The way we dress should always make us feel good. This might seem like an obvious statement but there continue to be a significant number of people who aren’t made to feel comfortable within the clothing that they wear. Even shopping can be turned into an unpleasant experience by the inconsistency of labels, problematic culture of sizing, and the homogenous design of high street trends, which all fail to satisfy a customer’s true clothing desires.
To elaborate, we’ve put together three common issues contemporary fashion experiences, how they contribute to a worsened mental health, and what can be done to remedy the situation.

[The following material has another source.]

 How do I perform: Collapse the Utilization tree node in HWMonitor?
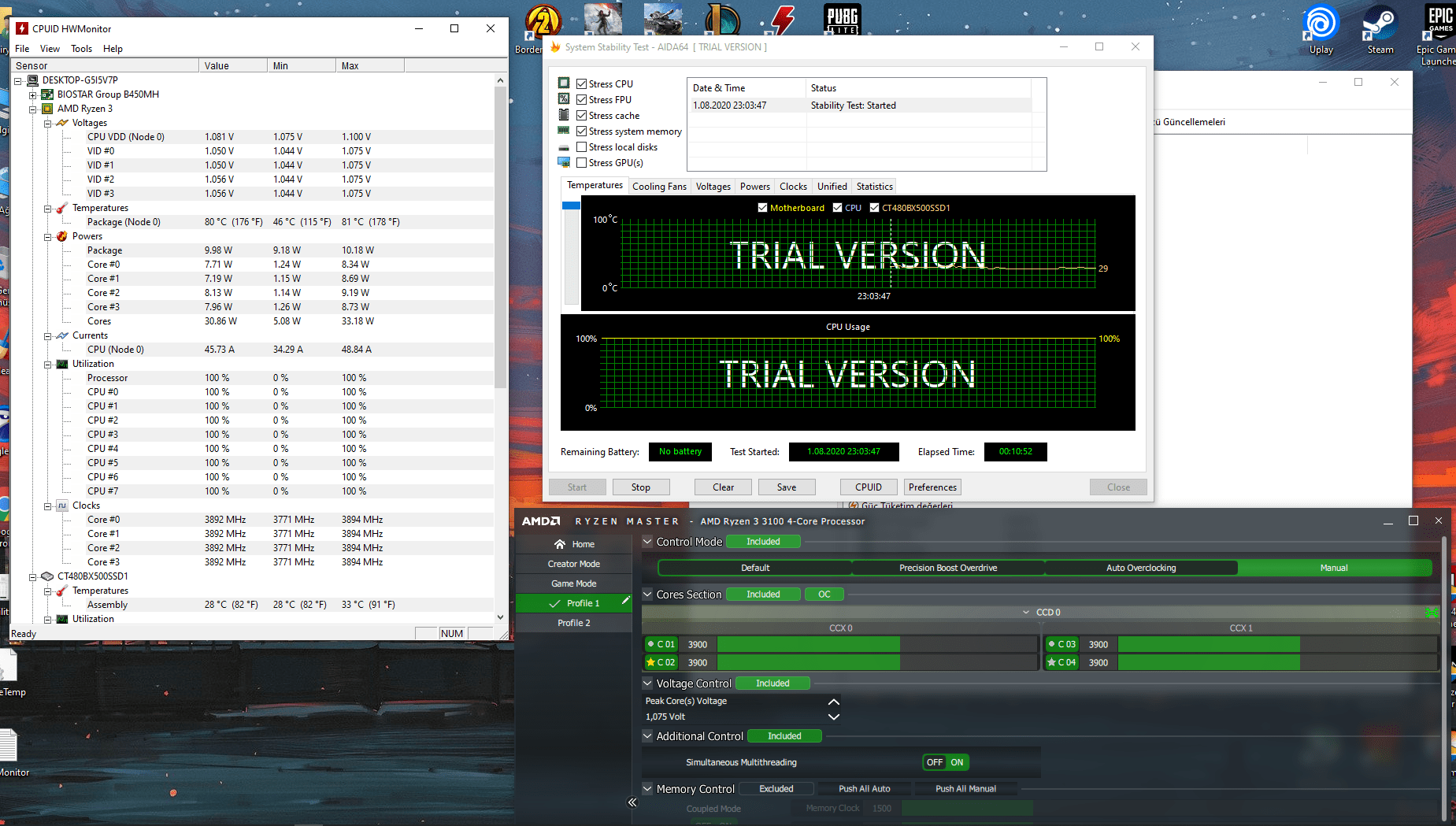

The Unwritten Rules of Fashion
There are unwritten rules within fashion, what looks good and what doesn’t. These dos and don’ts stop people from wearing certain colours and designs, ensure that people will often dress the same, and can even make them feel bad about their bodies. The latter largely applies to women, who are constantly made to feel that certain items of clothing are not appropriate for someone of their age, race, or body type. Whereas some might argue that these rules help people to dress better they, in fact, mostly contribute to the pressures associated with fitting in.
To tackle this issue, we need to refresh our minds and approach our personal style with new eyes. Forgetting about the so-called rules and choosing an outfit or piece of unusual clothing that you enjoy will be far better for your wellbeing than any alternative.
Uniform is Boring
Dressing in the same way, without individual expression or creative flair, might be an essential requirement for many office spaces, however, life is not office space. Yet, despite this rather obvious observation, many continue to dress in clothing that is remarkably similar to what others wear, choosing their outfits from mass-produced clothing stores instead of seeking out their own individual styles.

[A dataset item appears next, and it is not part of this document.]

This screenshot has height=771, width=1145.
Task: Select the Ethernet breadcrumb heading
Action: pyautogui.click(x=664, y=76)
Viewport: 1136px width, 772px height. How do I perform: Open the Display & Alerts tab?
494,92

Thankfully, there is an ever-greater number of creators and designers who are producing varied DIY clothing with unique designs. By shopping with these fashion artisans, you will be better able to find an outfit that matches your personality, while simultaneously supporting a more sustainable and expressive fashion culture.
Better the Environment
By choosing alternative fashion inspirations, as well as supporting smaller creators who endeavour to produce ethical garments, we are not only contributing to a landscape of fashion that facilitates diversity but one that might also be sustainable for our environment too. There a numerous sustainability issues within our modern clothing production and it is largely caused by the very same clothing that contributes to bland high street fashion and mental ill-health.
It then makes sense that people should shrug off clothing that makes them feel bored or unhappy, especially if it comes from a system of fast fashion that both ensures customers will need to buy more clothing and contributes tons of fabric to landfills each year. And, ultimately, what can make us feel better about ourselves than expressing personality and saving the planet?